■ **Activity**:
Reproduce the lines of the items below word for word, from the line containing "What do you see at coordinates (1464, 685)" through the line containing "page-title: 充值 is", including both of those lines.

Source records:
◆ ◆ ◆ ◆ ◆
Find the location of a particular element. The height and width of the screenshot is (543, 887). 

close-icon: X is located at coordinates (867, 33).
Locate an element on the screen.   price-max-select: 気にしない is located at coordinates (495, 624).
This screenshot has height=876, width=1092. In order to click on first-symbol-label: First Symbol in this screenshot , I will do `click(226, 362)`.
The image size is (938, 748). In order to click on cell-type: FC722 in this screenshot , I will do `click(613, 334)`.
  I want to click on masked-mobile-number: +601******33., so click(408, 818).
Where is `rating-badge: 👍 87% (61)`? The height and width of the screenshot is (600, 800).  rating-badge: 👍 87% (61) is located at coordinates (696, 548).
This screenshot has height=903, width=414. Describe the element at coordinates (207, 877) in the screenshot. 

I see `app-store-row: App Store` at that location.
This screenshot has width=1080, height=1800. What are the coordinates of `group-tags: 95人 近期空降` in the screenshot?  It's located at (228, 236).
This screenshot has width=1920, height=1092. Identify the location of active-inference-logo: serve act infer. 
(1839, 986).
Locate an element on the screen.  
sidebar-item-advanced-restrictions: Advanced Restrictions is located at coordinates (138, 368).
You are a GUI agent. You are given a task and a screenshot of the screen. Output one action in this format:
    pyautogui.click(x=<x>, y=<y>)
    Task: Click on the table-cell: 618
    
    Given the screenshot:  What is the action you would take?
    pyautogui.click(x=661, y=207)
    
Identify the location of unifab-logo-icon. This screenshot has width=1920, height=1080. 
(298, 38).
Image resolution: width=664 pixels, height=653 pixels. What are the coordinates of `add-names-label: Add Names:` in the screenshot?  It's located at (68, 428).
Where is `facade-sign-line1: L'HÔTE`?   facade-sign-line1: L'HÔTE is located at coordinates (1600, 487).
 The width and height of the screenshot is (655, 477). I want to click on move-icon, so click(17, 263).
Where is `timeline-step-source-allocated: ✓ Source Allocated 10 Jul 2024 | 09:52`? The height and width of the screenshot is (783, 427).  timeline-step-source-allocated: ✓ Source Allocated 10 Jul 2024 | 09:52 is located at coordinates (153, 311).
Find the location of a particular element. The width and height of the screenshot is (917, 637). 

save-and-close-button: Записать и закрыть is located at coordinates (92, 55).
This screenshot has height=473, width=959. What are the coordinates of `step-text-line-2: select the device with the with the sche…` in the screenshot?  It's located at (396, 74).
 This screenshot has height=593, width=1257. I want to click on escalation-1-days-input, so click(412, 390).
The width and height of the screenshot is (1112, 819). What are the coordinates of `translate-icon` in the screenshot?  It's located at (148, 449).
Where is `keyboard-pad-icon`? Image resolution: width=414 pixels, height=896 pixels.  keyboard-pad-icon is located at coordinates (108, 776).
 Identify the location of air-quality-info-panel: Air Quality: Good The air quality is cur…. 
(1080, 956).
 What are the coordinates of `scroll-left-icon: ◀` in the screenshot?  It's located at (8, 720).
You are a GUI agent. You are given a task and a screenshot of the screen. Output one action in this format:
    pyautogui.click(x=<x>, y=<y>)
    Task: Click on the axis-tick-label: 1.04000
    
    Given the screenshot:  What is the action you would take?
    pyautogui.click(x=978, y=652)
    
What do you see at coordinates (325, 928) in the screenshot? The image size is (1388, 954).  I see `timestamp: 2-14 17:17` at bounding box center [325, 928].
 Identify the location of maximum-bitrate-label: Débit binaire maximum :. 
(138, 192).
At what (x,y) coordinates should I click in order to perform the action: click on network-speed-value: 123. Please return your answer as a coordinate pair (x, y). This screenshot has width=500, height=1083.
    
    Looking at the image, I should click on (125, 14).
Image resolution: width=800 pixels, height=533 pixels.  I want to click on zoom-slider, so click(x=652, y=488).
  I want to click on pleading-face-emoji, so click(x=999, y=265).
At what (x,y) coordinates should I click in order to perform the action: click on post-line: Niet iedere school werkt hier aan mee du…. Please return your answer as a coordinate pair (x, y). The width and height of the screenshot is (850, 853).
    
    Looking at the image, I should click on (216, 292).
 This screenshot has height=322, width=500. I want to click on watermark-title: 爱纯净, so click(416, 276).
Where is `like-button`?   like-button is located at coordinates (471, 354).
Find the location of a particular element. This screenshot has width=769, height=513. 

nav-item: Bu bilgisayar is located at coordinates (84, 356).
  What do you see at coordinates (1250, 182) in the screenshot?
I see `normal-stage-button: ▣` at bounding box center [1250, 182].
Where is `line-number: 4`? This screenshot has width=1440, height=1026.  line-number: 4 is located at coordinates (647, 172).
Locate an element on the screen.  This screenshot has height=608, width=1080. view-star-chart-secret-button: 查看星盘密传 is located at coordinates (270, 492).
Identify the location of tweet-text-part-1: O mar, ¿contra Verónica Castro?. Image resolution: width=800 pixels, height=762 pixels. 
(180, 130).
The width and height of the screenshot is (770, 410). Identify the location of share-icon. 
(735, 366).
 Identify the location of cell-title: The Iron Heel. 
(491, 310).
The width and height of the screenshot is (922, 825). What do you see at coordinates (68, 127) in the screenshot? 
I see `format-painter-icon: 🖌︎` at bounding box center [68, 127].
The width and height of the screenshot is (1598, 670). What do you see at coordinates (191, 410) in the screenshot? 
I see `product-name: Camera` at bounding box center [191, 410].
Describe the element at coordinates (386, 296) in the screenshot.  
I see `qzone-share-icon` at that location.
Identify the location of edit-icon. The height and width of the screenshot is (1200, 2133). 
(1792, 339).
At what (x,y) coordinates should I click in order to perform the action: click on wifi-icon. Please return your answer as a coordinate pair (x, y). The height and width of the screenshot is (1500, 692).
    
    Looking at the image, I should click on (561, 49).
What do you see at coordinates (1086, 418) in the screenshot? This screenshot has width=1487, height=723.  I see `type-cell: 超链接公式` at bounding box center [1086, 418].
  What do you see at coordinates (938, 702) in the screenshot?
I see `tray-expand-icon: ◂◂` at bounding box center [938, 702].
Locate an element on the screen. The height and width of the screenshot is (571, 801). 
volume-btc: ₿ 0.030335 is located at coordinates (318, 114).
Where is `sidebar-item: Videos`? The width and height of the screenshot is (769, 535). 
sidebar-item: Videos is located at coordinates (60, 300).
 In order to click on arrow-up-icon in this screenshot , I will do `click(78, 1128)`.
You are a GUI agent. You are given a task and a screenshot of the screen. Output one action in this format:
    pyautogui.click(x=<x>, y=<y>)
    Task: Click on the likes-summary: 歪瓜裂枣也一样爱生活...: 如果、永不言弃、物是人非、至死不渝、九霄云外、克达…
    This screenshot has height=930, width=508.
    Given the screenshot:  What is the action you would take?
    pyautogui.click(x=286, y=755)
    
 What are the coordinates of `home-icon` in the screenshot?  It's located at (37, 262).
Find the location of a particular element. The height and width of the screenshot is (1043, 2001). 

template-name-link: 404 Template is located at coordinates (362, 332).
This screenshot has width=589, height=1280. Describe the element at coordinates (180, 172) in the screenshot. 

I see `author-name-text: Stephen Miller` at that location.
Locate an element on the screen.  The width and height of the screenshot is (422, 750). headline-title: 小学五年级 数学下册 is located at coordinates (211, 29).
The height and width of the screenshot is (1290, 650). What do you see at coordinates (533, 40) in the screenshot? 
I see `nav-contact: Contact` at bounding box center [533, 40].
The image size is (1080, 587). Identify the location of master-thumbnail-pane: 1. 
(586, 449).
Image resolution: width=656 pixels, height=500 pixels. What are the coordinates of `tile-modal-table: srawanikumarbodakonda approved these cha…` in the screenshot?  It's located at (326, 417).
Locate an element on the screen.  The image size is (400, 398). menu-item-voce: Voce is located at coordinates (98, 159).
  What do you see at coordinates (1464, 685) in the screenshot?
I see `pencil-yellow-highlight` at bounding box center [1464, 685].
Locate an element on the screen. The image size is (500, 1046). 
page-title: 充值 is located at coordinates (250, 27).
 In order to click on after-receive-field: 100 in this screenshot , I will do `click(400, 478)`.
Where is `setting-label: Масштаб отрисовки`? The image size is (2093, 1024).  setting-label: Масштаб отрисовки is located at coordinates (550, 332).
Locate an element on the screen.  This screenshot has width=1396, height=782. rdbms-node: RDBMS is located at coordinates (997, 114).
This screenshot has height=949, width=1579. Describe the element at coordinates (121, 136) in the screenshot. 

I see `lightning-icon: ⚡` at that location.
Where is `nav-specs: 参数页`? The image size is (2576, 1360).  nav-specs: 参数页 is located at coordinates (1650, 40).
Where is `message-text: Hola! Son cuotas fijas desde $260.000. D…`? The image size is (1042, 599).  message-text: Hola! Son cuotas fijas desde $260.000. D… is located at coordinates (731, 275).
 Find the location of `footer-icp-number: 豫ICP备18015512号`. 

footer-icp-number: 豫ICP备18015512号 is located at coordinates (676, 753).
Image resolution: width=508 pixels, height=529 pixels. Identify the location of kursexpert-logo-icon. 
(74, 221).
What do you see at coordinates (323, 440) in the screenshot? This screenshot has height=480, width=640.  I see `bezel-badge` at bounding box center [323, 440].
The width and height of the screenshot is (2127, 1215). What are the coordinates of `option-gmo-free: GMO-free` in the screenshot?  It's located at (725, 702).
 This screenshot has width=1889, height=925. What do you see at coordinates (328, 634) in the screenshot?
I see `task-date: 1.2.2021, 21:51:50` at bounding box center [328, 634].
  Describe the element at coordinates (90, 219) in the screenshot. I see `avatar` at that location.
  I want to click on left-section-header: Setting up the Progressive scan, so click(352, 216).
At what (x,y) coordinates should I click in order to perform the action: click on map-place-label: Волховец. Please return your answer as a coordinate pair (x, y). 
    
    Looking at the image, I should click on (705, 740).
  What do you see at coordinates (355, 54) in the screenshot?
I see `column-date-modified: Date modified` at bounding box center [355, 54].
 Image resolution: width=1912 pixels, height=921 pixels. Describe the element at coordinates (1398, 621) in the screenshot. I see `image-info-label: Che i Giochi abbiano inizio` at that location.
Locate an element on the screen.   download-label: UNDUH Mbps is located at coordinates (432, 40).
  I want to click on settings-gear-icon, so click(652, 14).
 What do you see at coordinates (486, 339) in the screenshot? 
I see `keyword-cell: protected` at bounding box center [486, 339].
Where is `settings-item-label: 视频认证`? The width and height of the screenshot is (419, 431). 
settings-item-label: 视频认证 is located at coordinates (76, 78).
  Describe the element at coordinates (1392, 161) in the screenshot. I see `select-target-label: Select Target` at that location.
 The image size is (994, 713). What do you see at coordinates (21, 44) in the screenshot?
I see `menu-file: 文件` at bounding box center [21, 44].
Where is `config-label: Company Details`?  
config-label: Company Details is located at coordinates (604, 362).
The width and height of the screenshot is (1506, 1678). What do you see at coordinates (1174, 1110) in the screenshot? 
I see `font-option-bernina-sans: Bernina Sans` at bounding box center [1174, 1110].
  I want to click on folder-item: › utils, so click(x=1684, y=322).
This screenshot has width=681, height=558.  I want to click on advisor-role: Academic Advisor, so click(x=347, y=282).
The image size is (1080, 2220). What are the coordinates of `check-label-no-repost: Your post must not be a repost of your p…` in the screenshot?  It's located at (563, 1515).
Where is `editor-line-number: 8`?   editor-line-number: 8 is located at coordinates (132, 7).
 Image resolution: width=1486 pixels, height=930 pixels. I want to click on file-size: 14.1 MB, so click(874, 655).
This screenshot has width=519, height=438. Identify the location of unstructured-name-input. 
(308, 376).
◆ ◆ ◆ ◆ ◆
■ **Solution**:
  What do you see at coordinates (1464, 685) in the screenshot?
I see `pencil-yellow-highlight` at bounding box center [1464, 685].
Locate an element on the screen. The image size is (500, 1046). 
page-title: 充值 is located at coordinates (250, 27).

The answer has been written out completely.